As for psychological techniques, studies suggest some PWCs may be helped by cognitive therapy, which aims to reprogram negative thinking and by training in the use of guided imagery. The problem with the psychological approaches is that they tend to be time-consuming, expensive and only help an uncertain proportion of PWCs. We are completely unable to identify who will and who won’t benefit. Unlike the physical treatments, they may genuinely require 10 or more sessions before they bear any fruit at all. My advice is therefore to check whether the practitioner has treated PWCs before and, if so, to get permission to contact them. If they benefited from the treatment, it’s reasonable to try it yourself.
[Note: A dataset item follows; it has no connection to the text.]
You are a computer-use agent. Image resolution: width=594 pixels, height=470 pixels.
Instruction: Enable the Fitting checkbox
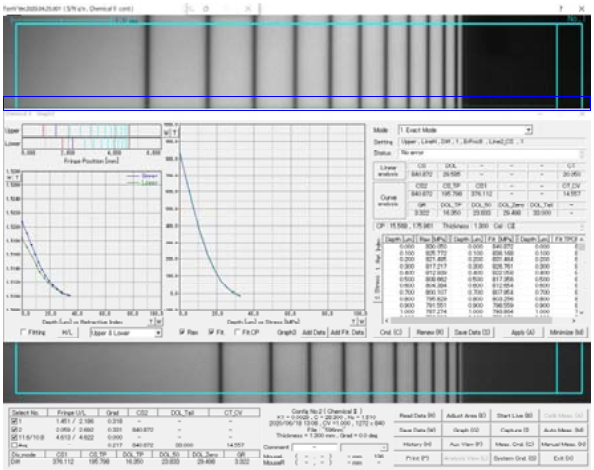24,332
With both physical and psychological approaches, remember that practitioners vary enormously in what they actually do and how good they are at it. Do not assume that because you had biofeedback five years ago and it did not work that you could not be helped by an outstanding practitioner today: he or she may be doing something that only barely resembles the treatment that did not help you before.

Last but by no means least, PWCs should try the various massage gadgets and similar devices now on the market. These have improved enormously over the last few years. They vary from small rolling devices to run over sore muscles, to electric massagers that can do a surprisingly good job of simulating specialized massage styles such as Shiatsu. Like the other physical treatments, these are hit-and-miss: they can be a godsend, they can do nothing or they can make you worse. But they have two big advantages: first, if they do work they are always available to you, right there in your own home; second, you can try them out before buying them. So my advice on home massage gadgets is simple: try out as many as you can get your hands on, so long as they come with an ironclad return policy!

Suffering is more than pain
Pain specialists make a distinction between pain itself, which is an unpleasant sensation, and suffering, which is the experience resulting from it. Pain makes you suffer not only because it’s pain, but also because it makes you scared, isolated, frustrated and demoralized. Pain grinds you down. All this adds to the experience of suffering due to the pain. I think of pain as a cassette in a stereo with your least favorite music on it. Suffering is what happens when this music that you hate goes through the amplifier with the volume turned full on. Panic, isolation, frustration and demoralization are what turn up the "suffering knob." The point is that even if you can’t change the tape, you may be able to turn down the suffering knob. For many, the rituals and the fellowship of religion do this. And we all have more mundane ways of turning down suffering: taking a break, eating comfort foods, talking with a friend, watching a favorite TV show, sharing a joke, reading a book, singing along to the radio, stroking a pet--the list goes on. These can be as powerful as the strongest pain medicines.

Dr. Spanos specializes in the treatment of chronic pain at Blue Ridge Clinical Associates in Chapel Hill, N.C.